The polar opposite would be Johnny Chung Lee's videos. Here's an example:
[https://www.youtube.com/watch?v=5s5EvhHy7eQ](https://www.youtube.com/watch?v=5s5EvhHy7eQ)

I suspect the ratio of marketing budget to project budget might be a good
informal indicator of this effect. Or maybe it's just an aversion to anything
big-budget?

------
Bud
Leave it Microsoft to "innovate" by creating a non-product which purports to
connect people who are dancing by...putting a giant Microsoft product between
them so they can't see each other. They say it is "virtually connecting people
who are separated in physical space". Is it only me who finds this
uproariously funny? It's not "virtually connecting" anything! It's putting a
big cube in between them. Which separates them.
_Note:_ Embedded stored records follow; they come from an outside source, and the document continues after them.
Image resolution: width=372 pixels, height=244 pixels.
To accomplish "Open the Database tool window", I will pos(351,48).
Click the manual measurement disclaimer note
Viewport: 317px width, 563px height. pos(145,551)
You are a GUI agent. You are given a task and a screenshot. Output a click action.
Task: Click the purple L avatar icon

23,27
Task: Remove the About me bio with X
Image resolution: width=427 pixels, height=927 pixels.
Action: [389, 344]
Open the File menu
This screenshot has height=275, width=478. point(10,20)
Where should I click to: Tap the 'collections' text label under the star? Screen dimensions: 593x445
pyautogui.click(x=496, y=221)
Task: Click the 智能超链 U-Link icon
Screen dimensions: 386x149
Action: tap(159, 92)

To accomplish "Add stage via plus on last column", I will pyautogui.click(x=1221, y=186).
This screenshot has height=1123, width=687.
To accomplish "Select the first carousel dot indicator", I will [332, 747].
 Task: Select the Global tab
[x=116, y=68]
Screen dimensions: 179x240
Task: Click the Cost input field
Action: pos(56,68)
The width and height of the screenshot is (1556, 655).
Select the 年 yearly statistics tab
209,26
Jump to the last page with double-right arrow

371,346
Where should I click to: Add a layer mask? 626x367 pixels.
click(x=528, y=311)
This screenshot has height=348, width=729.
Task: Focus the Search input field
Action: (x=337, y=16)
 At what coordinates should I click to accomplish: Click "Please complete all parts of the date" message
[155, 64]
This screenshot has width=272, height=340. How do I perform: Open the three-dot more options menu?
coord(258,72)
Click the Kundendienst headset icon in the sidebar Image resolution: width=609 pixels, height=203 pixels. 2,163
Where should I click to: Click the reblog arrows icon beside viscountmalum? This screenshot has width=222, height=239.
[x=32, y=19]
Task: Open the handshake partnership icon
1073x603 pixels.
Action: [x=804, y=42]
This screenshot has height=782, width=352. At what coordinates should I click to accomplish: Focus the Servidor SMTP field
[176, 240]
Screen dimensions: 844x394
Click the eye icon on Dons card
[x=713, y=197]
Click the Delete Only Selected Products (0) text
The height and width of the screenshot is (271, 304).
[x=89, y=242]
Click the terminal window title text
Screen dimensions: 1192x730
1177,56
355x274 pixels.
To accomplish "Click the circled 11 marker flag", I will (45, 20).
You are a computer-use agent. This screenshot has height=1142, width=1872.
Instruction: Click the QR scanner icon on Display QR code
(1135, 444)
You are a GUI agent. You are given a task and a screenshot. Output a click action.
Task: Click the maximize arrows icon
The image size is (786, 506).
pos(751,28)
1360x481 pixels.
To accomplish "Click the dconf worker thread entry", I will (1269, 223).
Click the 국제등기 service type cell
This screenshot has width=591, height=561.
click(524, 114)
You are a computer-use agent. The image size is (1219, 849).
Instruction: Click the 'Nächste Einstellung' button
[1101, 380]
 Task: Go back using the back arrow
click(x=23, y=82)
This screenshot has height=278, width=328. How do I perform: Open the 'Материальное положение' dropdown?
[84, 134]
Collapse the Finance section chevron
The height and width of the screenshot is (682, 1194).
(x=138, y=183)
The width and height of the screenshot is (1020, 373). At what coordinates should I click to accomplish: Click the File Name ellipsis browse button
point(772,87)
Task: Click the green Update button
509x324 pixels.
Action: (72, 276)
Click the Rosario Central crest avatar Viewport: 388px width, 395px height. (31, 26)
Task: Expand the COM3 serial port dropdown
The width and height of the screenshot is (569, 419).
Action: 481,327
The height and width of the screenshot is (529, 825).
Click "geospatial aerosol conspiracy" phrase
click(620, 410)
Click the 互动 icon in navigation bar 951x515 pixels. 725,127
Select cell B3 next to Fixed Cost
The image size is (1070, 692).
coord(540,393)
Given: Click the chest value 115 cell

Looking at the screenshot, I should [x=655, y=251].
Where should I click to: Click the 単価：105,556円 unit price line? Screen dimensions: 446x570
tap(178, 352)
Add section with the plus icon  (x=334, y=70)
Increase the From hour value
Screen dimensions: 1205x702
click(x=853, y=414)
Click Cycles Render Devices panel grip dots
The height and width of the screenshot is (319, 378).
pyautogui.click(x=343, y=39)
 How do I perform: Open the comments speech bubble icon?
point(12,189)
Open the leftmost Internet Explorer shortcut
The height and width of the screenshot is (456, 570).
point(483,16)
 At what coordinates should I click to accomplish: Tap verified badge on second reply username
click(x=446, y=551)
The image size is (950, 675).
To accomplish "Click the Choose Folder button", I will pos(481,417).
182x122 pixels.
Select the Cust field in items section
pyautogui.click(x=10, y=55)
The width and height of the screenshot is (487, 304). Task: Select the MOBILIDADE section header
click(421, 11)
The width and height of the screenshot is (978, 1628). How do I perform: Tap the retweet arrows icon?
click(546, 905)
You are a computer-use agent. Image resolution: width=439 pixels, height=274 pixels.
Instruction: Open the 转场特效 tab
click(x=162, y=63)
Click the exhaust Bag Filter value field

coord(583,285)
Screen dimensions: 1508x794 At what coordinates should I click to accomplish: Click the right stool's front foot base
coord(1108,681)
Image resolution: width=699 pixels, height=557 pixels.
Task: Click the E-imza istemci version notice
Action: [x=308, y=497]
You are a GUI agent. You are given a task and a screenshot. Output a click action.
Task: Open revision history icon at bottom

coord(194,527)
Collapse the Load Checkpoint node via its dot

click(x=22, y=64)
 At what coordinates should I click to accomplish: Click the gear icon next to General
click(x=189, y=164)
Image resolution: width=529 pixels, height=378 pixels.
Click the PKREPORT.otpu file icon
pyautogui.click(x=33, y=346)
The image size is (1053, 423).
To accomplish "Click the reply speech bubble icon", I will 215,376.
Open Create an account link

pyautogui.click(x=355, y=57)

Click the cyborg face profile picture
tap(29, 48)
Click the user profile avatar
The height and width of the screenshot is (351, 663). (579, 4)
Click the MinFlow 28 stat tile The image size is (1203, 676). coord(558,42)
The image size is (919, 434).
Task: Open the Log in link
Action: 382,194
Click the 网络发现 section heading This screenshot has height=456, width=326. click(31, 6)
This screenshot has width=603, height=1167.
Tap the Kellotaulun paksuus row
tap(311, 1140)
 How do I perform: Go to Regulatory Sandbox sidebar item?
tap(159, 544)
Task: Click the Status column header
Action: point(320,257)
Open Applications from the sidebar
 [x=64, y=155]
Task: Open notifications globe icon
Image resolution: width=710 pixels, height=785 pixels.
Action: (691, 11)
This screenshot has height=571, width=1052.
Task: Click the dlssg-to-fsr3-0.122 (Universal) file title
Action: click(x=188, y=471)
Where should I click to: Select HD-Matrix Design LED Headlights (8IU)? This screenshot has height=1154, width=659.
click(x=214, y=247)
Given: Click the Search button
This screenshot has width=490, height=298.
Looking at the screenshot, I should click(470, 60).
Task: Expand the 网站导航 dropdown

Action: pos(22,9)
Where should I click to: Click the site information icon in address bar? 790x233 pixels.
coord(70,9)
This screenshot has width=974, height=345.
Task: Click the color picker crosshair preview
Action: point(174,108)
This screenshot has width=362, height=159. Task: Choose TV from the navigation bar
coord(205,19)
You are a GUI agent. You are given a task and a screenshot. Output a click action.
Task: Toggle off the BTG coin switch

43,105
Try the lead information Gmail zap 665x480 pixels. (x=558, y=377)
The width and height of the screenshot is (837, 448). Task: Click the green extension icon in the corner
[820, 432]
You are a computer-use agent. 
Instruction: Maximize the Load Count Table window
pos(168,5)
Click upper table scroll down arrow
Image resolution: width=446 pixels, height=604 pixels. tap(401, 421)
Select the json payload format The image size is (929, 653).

And people are not "separated"
in the way they are saying by physical space...since people can see.

I know, I know, it's just a toy to play with, but the way they describe it is
so tone-deaf.

------
tedd4u
The marketing speak from Microsoft is pretty obviously influenced by Steve
Jobs keynote references to Apple products living at the "intersection of
technology and liberal arts" \-
[http://i.imgur.com/XvT8a.jpg](http://i.imgur.com/XvT8a.jpg)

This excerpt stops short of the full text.